9. Bölüm

4.6K 206 33
                                    

   Aniden bastıran bir sancıyla yüzümü ekşiterek uyandım. Üstüm açık uyuduğum için her yanım tutulmuştu, kalkmaya çalışınca kollarımın ve özelliklede boynumun acısı daha da şiddetlenip yerimde kalakalmama sebep oldu. Biraz bekleyip yavaşça boynumun sağ tarafını ovalayarak kaslarımı gevşetmeye çalıştım. Daha iyi hissedince dikkatli bir şekilde yerimden doğruldum. Saatin kaç olduğunu bilmiyordum ama şu son bir kaç gündür ilk defa doğru düzgün bir uyku çekebilmiştim. Boynumun uyuşukluğunun devam etmesine rağmen gerçekten kendimi iyi hissediyordum. Kollarımı iki yana doğru iyice açıp gerindikten sonra kalkıp odadan çıktım ve banyoya yöneldim. Yüzümü yıkamadan önce şöyle bir baktım aynadaki yansımama. Saçlarımyine birbirine girmişti. Rengimse... garip bir hale bürünmüştü. Sanırım yansımam için kullanabileceğim en doğru ifade hastalıklı olurdu. Evet, yansımam kesinlikle hasta bir kıza aitti...

Bir kaç defa yüzüme soğuk su çarptıktan sonra saçlarımı tarayıp toparladım ve kahvaltı etmek için aşağıya indim. Dolaptan sürme peyniri çıkartıp masaya bıraktım. Çayı ocağa koyduktan salona yönelip yastıkları düzelttim. Tavandan yere kadar inen desensiz, ince, açık kum rengi perdeleri çekip camı açtım ve mis gibi havayı içime çektim. Bulutlar gökyüzünü tamamen kapatmıştı ama yinede güneş ışınları inatla yerini belli ediyordu. Kollarımı bağlayıp karşımda bir sed gibi duran dağlara baktım. O kadar uzak olmalarına rağmen nedense elimi uzatsam dokunacakmış gibi hissediyordum. Böyle bakınca, heybetli olduğu kadar da yalnız duruyordu. Ama zaten, mezarlar  hep böyle olmaz mıydı?

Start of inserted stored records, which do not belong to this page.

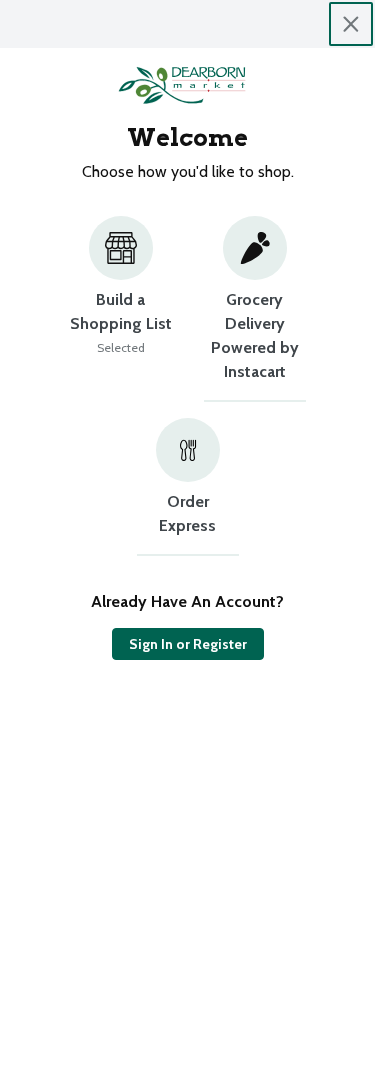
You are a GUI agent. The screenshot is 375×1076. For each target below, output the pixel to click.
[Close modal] (351, 24)
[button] (121, 309)
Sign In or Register (188, 644)
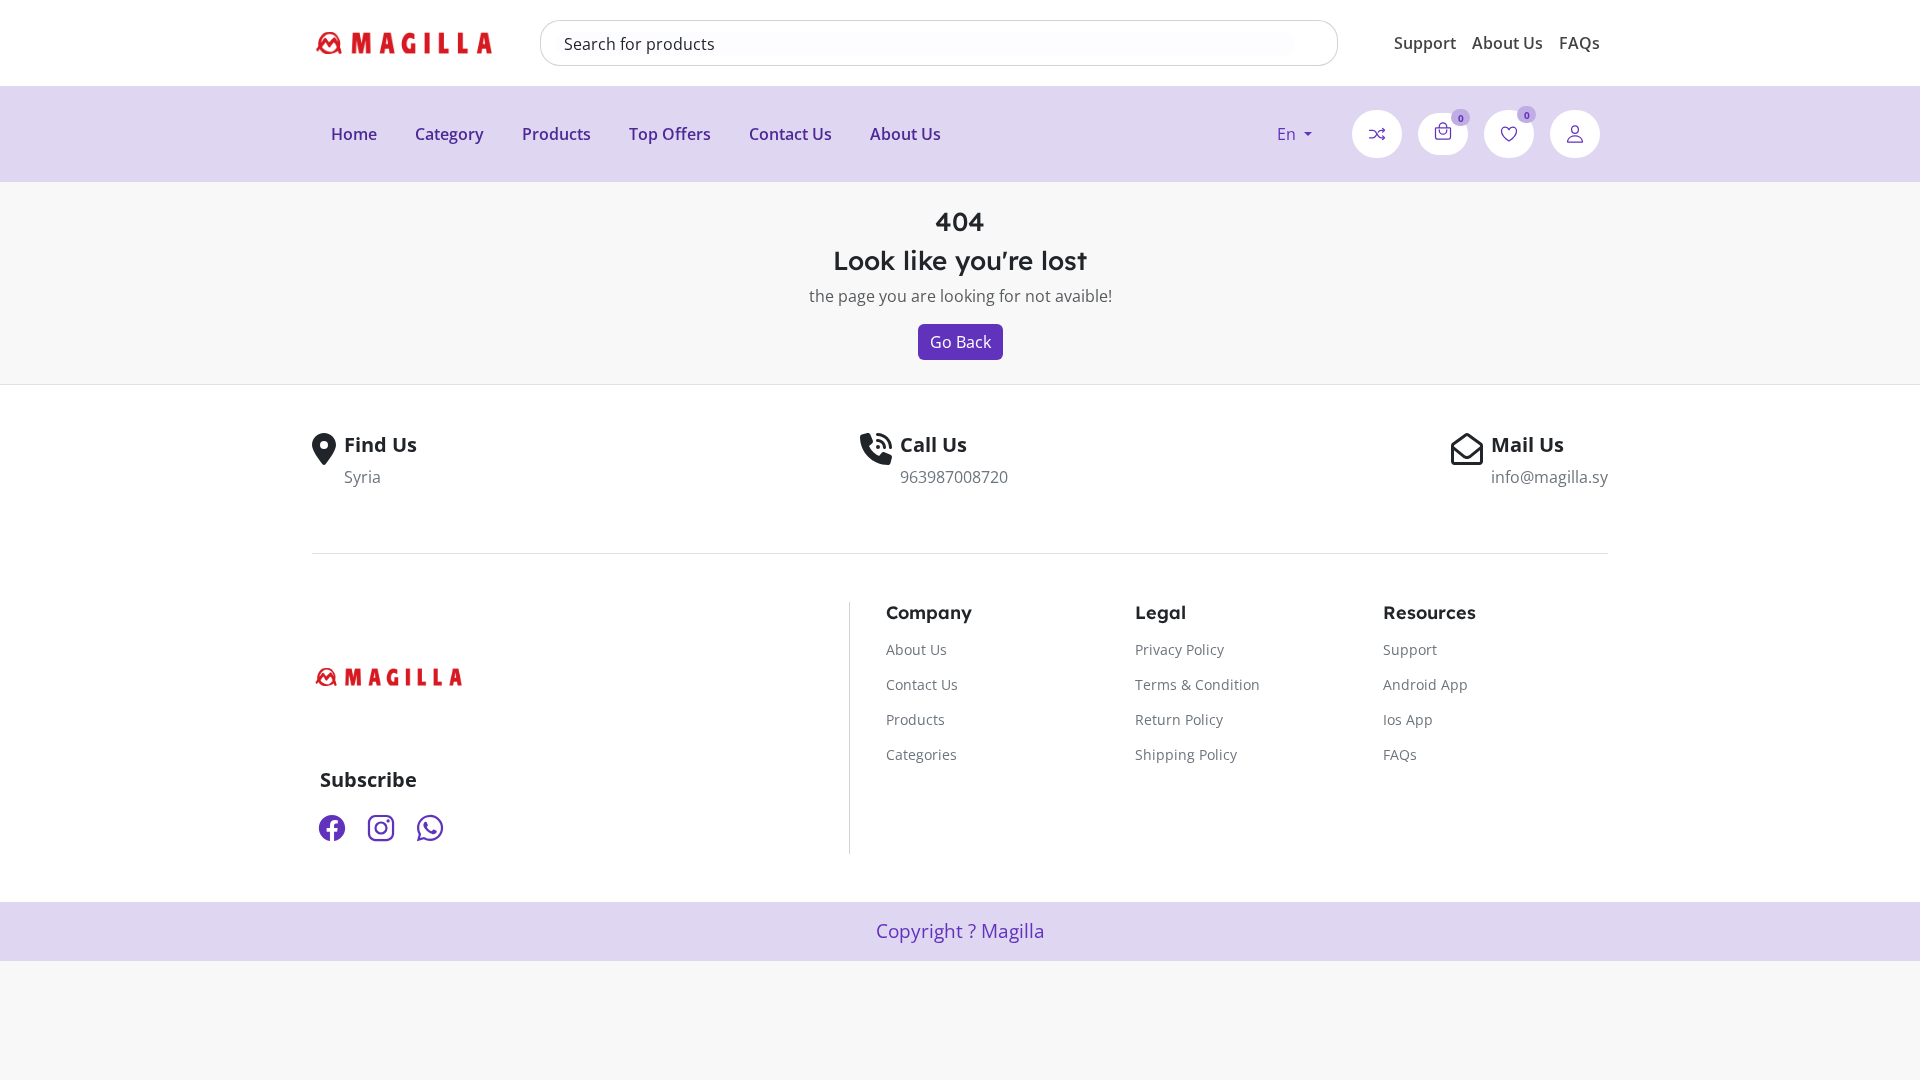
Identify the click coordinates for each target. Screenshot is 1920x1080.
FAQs (1579, 43)
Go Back (960, 342)
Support (1425, 43)
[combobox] (925, 44)
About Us (1507, 43)
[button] (1294, 134)
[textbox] (925, 44)
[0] (1443, 131)
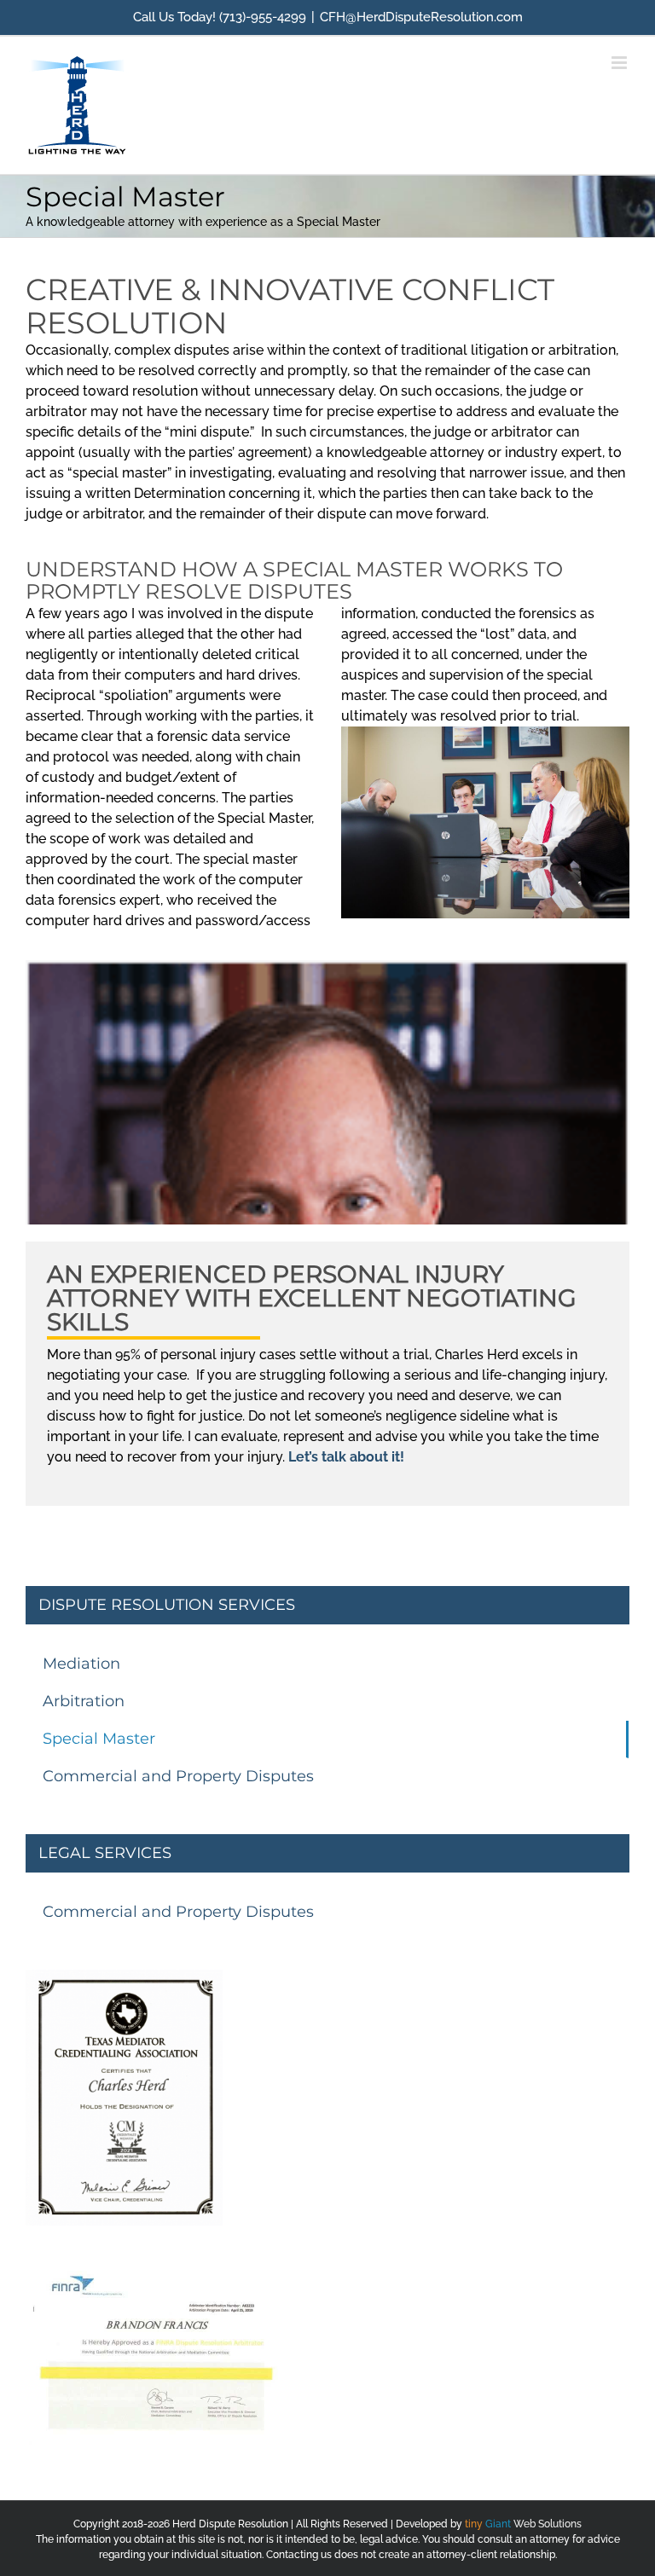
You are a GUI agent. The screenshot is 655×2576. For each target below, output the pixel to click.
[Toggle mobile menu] (620, 63)
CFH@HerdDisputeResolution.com (421, 17)
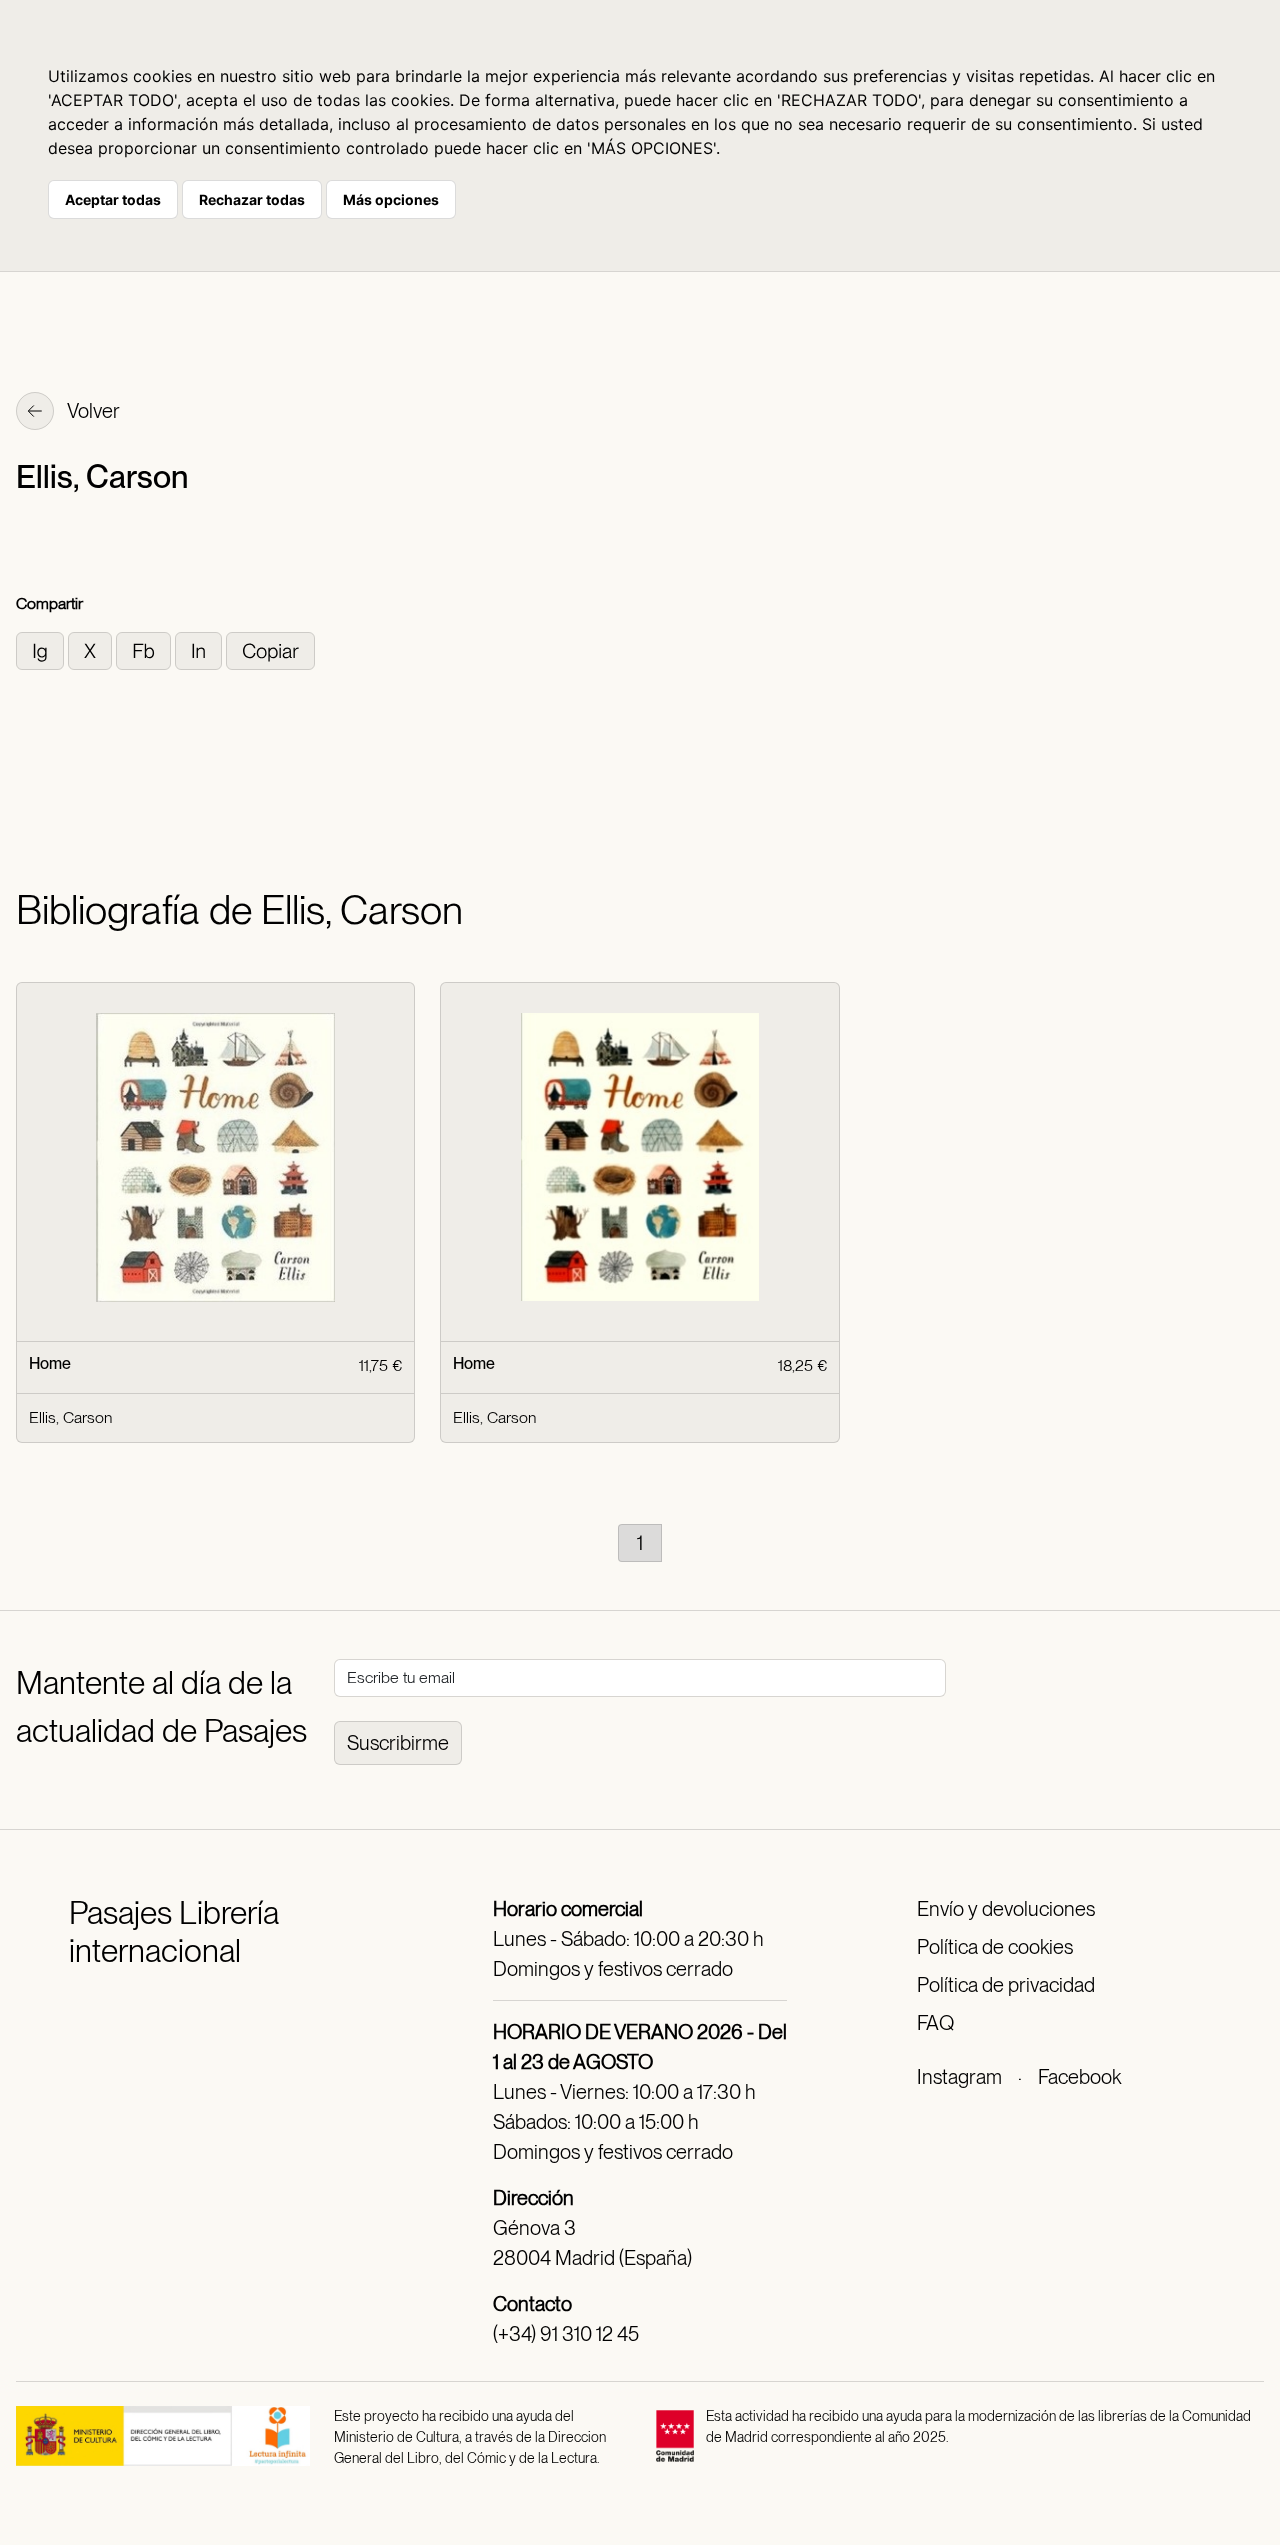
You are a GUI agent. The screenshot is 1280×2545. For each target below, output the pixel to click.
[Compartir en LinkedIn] (200, 649)
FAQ (935, 2023)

Geri çekilip camı kapattım ve perdeleri tekrar çektim. Salon yeniden loş bir ortama dönüşmüştü. Böylesi daha iyidi. Mutfağa geçip ocağın altını kapattım ve çayımı doldurdum. Ekmekle yağ bıçağını da aldıktan sonra sessizce kahvaltımı etmeye başladım. Fakat bir iki lokmadan sonra daha fazla devam edemeyeceğimi anlayıp önümdekileri bir kenara ittim. Bir şeyler arıyormuş gibi amaçsızca etrafıma bakınırken birden kapı sertçe vuruldu. Biran için irkilip hızla ayağa kalktım. Korkudan içim bulanmıştı. Ellerimin titremesini durdurmak için yumruklarımı sıkıp derin derin nefes aldım. Ne yapmam gerektiğini düşünürken kapı tekrar vuruldu. Sonra tanıdık bir erkek sesi geldi.

''Evde yok galiba...''

Harun ağabey!

Adeta hapishaneden kaçan bir mahkum gibi kapıya doğru koşup kendimi dışarı attım. O an, farkında bile değildim ama, Harun ağabeyin boynuna sıkıca sarılırken buldum kendimi. Semayı ise ancak boğazını temizlediğinde farkedebilmiştim. Geri çekilip bu seferde ona sıkıca sarıldım. Neden böyle yaptığımı bilmiyordum. Galiba beni bırakıp gitmlelerinden korkuyordum.

''Evra... sen iyi misin canım?''

''...''

''Evra!...'' Sema bir geri çekilip omuzlarımdan tuttu ve beni baştan aşağıyaiyice süzdü.

''Ne oldu sana böyle? Hasta mısın yoksa?'' Başımı hızla iki yana sallayıp geçiştirmeye çalıştım.

''Hayır.. bir şey yok. Hadi geçsenize içeriye''

Sema bir an için bakışlarını Harun ağabeyden yana çevirdi. Ardından tekrar bana doğru dönüp belli belirsiz kafa salladı. Harun ağabey ise hala şaşkın bir halde eşikte duruyordu. Ne yaptığımı yeni yeni anlıyor utancımdan yerin dibine girmek istiyordum.

"Harun ağabey... Özür dilerim. Ben.."

"Sorun yok, bir şeyler söylemek zorunda değilsin... Hadi gel girelim. "

Hafifçe tebessüm edip arkasından içeriye girdim.

Sema oturmamış bizim gelmemizi bekliyordu. Bir şeyler söylemek için tam aşzını açmıştı ki Harun ağabey önünü kesti.